BeatMaker 3 is set for release this weekend for the iPad. And it could win over more than just mobile die-hards. Here’s why:

A lot of what makes a DAW a DAW derives from what makes a PC a PC. The particular grab bag of functions for editing and performance is designed around the capabilities and interface of conventional desktop computers and notebooks.

Many, many attempts to redefine what a DAW is have tended to wind up morphing back into the same thing.

Now, forget for a second whether the iPad has really replaced your PC or not. One thing it has done is to finally reboot the discussion around what a workstation is. And some really interesting stuff has happened as a result.

The funny thing is, this can take some time. (Hey, you probably spend months or even years on a piece of music; it makes sense the software would also evolve over longer spans of time than those throwaway venture-funded apps do.) So, Intua was one of the very first developers of any kind of mobile workstation. Its flagship BeatMaker app now is almost as old as apps on the iPhone are.

This weekend, though, is set to be a major landmark in its history and in iPad music making in general. Everyone I’ve talked to has asked me the question: have you seen it?

Set to launch on Saturday with a 7-day US$19.99 intro price, BeatMaker 3 builds on the basic ideas of the previous installments, but it’s something new. It can act as the center of other gear, as a mobile recording tool and MIDI hub or the glue that holds the rest of your studio together. It’s also a high-powered sampler/workstation, one in which each pad can become a different instrument.

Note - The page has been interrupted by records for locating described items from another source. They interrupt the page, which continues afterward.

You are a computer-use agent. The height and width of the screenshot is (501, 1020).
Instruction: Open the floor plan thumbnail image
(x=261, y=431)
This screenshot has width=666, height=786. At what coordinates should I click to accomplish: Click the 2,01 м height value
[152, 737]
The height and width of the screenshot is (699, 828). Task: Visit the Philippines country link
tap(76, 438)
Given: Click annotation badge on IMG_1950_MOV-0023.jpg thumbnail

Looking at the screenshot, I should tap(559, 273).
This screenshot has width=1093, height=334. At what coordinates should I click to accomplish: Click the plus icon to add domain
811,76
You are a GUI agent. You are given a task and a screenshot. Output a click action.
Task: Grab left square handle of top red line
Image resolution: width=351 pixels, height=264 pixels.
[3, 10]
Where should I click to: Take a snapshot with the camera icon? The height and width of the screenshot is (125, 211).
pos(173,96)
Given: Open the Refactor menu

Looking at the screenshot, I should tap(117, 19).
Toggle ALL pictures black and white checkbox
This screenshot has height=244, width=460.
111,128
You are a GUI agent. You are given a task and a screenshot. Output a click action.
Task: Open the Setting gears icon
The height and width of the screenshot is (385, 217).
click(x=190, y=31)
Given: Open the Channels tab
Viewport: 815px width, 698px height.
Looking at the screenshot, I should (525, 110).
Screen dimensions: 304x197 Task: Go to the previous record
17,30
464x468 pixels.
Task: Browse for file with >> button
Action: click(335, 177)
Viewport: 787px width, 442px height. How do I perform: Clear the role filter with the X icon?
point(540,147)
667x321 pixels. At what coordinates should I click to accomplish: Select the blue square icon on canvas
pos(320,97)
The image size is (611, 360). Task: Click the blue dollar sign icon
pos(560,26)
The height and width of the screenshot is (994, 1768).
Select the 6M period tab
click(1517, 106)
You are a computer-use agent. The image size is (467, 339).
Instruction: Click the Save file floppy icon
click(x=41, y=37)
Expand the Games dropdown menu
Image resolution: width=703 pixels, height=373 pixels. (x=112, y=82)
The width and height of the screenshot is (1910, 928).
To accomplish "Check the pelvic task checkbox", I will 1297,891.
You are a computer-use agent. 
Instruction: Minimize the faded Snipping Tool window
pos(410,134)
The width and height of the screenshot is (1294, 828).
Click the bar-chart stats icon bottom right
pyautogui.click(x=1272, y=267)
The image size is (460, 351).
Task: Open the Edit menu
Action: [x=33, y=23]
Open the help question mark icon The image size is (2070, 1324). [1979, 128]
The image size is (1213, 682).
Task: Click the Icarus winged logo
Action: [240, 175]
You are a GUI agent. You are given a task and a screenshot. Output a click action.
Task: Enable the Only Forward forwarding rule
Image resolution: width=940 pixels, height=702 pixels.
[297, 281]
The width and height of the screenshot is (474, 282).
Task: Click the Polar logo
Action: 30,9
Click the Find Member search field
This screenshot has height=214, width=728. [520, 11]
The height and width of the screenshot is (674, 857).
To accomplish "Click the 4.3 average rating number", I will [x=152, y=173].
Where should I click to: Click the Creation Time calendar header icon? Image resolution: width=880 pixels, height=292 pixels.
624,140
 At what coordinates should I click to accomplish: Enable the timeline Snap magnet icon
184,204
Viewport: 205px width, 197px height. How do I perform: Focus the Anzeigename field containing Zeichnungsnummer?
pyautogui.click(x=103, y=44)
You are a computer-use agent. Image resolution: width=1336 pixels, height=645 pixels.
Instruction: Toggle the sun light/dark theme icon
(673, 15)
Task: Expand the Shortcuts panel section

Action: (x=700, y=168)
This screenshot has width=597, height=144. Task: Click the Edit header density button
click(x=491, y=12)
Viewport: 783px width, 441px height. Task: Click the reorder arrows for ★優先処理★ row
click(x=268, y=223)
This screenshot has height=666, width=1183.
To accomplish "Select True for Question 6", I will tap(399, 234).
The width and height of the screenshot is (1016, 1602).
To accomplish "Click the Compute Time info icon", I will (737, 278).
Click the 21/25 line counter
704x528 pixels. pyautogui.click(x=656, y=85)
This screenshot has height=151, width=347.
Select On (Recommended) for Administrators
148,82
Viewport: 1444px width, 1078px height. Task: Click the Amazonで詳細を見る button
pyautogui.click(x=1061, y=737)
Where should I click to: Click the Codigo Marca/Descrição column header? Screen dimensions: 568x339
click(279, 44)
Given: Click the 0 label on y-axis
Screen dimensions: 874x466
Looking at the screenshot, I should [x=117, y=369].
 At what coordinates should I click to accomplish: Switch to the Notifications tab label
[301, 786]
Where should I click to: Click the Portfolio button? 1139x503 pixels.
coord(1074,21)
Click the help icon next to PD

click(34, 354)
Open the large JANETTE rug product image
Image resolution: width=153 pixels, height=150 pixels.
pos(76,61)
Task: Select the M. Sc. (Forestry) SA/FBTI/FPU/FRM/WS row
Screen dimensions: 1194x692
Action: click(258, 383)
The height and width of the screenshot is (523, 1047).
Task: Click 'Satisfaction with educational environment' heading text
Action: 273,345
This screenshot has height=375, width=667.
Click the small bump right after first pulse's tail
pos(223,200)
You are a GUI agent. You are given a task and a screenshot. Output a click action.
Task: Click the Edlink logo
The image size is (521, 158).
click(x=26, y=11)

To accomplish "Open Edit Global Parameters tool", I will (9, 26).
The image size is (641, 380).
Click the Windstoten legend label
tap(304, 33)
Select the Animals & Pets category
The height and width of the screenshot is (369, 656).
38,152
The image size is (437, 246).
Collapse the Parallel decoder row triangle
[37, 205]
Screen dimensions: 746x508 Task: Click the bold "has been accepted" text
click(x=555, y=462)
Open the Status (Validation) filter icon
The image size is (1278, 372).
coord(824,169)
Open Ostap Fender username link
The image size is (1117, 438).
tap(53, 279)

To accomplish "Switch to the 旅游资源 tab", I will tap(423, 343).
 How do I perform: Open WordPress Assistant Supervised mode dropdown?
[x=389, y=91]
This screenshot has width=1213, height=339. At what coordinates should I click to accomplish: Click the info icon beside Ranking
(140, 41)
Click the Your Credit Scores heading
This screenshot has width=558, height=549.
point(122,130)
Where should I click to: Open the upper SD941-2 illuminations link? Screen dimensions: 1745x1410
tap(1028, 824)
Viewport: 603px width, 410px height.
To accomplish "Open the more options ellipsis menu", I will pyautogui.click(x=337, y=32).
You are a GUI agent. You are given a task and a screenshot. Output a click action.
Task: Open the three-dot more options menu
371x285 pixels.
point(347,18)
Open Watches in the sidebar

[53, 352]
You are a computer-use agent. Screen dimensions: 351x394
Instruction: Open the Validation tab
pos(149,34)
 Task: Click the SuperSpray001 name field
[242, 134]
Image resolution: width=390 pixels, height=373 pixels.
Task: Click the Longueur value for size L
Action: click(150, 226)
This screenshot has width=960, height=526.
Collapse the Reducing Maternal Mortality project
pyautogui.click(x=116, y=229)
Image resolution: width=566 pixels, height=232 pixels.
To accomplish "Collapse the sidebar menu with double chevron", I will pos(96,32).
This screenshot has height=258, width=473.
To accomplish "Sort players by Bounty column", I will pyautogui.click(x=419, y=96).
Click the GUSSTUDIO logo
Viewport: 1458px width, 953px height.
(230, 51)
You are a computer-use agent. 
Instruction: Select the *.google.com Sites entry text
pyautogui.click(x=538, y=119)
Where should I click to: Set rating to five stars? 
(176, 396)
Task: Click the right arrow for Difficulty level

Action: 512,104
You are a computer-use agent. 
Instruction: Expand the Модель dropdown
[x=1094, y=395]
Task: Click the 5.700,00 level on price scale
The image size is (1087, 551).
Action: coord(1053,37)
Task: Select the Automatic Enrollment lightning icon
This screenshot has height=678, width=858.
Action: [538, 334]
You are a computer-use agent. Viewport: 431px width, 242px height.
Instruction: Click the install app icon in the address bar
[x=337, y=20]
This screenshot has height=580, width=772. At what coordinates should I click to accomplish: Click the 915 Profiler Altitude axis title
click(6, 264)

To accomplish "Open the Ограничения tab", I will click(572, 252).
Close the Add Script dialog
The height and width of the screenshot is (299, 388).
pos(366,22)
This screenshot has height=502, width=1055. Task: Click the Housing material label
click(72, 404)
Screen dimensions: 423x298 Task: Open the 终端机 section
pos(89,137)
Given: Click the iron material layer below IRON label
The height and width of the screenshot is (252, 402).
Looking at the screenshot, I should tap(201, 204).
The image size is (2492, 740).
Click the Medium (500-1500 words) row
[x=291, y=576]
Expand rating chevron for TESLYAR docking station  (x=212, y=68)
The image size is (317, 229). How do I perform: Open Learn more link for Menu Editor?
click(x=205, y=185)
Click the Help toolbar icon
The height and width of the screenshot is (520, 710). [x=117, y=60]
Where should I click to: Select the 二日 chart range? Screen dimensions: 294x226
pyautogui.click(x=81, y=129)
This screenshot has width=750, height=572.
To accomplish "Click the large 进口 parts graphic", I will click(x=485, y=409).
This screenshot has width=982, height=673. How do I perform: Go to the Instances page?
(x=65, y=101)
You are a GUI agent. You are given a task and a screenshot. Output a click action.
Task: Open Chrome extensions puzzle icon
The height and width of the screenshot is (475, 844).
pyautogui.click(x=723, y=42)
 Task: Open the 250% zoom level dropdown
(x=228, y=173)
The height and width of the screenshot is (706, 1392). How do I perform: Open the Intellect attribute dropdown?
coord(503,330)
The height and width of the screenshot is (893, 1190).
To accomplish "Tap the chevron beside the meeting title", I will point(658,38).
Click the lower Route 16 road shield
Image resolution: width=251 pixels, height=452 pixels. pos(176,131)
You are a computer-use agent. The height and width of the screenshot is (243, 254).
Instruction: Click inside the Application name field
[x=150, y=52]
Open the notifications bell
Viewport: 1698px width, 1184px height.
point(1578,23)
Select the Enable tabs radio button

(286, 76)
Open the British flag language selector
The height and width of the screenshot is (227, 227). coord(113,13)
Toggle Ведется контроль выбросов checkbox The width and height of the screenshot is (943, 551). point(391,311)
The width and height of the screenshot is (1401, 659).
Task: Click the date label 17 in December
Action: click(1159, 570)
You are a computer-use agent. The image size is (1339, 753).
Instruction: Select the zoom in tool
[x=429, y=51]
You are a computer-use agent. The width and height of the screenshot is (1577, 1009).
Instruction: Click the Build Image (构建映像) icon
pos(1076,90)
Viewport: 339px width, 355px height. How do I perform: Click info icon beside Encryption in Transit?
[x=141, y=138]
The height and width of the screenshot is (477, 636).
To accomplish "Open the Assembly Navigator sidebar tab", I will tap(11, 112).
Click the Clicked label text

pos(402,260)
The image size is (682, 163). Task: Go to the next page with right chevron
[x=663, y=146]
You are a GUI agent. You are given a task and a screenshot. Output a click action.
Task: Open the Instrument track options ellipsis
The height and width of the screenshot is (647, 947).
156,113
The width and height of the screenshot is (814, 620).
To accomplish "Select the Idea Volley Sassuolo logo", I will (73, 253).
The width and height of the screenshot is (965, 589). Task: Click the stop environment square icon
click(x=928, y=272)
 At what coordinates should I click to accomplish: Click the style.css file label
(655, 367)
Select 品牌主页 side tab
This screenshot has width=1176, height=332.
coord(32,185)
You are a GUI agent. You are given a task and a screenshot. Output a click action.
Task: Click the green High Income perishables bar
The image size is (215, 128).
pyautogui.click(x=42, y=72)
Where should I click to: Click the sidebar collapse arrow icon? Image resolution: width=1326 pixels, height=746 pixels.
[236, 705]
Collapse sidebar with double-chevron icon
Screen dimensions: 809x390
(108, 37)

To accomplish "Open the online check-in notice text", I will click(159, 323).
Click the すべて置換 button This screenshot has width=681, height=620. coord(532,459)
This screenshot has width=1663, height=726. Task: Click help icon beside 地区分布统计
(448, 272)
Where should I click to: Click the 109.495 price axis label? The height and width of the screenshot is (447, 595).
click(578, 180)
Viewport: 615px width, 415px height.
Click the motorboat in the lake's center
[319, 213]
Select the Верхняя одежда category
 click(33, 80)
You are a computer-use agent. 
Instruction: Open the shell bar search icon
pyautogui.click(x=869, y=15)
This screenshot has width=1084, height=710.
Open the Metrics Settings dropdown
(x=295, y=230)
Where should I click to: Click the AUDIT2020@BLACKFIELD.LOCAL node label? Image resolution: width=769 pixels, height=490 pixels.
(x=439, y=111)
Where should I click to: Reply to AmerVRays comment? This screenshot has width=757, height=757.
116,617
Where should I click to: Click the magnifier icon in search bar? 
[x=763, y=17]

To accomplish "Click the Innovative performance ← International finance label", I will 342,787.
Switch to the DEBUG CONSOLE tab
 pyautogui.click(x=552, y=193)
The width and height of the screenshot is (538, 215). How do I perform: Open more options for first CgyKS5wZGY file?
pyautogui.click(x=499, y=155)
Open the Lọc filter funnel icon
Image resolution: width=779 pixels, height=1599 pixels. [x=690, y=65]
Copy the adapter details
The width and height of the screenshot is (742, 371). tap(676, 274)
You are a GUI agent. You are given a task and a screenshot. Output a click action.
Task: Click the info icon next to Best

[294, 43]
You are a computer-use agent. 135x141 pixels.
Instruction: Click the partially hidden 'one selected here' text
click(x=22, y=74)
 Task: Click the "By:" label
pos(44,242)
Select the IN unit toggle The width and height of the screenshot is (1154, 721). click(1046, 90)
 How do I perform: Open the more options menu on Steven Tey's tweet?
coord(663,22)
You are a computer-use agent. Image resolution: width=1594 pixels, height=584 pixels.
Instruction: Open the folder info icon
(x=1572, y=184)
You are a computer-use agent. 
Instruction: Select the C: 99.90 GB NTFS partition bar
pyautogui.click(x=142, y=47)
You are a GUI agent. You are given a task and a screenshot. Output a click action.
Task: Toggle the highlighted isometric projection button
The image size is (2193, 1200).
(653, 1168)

It’s sort of, then, the love child of a DAW, an MPC, and all the best mobile apps.

There’s a huge feature set, and that’s worth checking out. But let’s cut to the basic elements of what makes this special – with pictures, natch.

It looks pretty. I was going to say that in a fancier way, but – yeah, this. The redesigned UI makes you want to use this. It looks like a futuristic piece of software, not something stuck in the past. It looks at home on mobile. And that makes it easier to see what you’re doing and get stuff done … and to enjoy the process.

It acts as a hub for all your other stuff. Audio Units V3, Inter App Audio, MIDI, and all that buzzword compliance is important, yes – but also the fact that you get powerful pages for controlling MIDI assignments and modulation and audio mixing brings all those things together.

It does real-time time and pitch stretching and slicing. Frustratingly often you get some of this and not all of this… this does all of this.

It’s a hugely-powerful sampler. This also works with plug-in and inter-app support, so this could be the best way to grab interesting and weird sounds from other apps. From there, it’s really a powerful sampler inside, with all the mapping and modulation you’d expect from a fairly expensive desktop tool.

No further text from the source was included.